A glint of reflected sunlight caught my eye.

My Singer.

She sat there in the turret window, bathed in light, calling to me. The machine was a work of art. Smooth, black lines. Perfectly oiled, ready and waiting to create something beautiful. They’d painted it with real gold leaf, and not even the electric motor could tarnish its glory.

That Singer was a thing of beauty.

Too bad that beauty was a fucking lie.

Regina had given it to me, and I’d been so proud because she’d trusted me with it. Idiot. She told me to use it to create, to design a new life for myself. This was the kind of machine that a mother gave to her daughter as a sign of her love, but only in a real family. A normal family.

It sat there in the sunshine, pointing at the ceiling like a middle finger.

Putting me in my place.

Fuck this. Fuck all of it. I bypassed the couch with grim purpose, my decision made. Of course, I flubbed the grand gesture by tripping over the bin holding my fabrics, falling on my face. The knife went flying. Somewhere in the back of my brain I realized that my nose was hurting.

I wiped it with the back of my hand, then stared at my skin, mesmerized by the sight of bright red blood.

The blood between my legs had been red. After Teeny got me that first time, Mom took me into the bathroom and hosed me down in the shower. I remembered watching the stained water swirl around and around before it disappeared down the drain. I don’t know what I expected after that.

No, that’s a lie.

I expected her to save me.

I expected her to put me in the car and start driving far far away.

Instead, she cried and I cried but when it was all over, nothing changed except Teeny visiting my room at night. Then he’d started sharing me with his friends and there’d been more blood.
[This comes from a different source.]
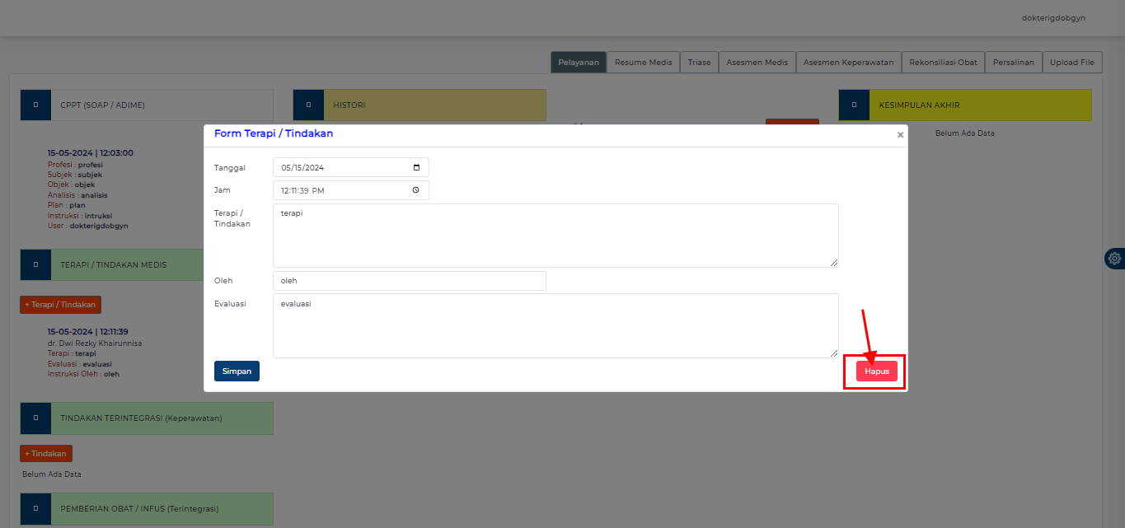The image size is (1125, 528).
Task: Click the TERAPI / TINDAKAN MEDIS panel icon
Action: click(x=35, y=264)
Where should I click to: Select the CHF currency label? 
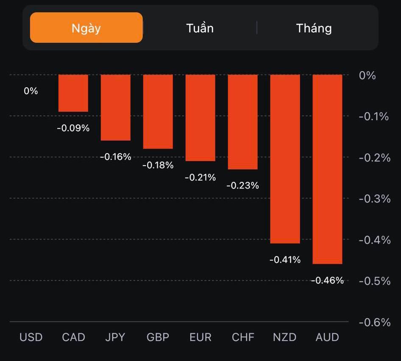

Catching the edge of the Singer’s wooden cabinet, I steadied myself. The legs were wrought iron—stunningly beautiful in their own right. The whole fucking machine was art and it was perfect and creative and it had no fucking place in my life.

None.

I staggered to my feet, then reached down to lift the entire thing up. It was heavy, but not too heavy for me. I wasn’t some useless, delicate little girl who’d been spoiled and fussed over. Nope. I was strong. I’d survived rape, I’d survived Teeny, and I’d damned well survive losing my mom.

It took two tries to raise the Singer high enough, but I managed it.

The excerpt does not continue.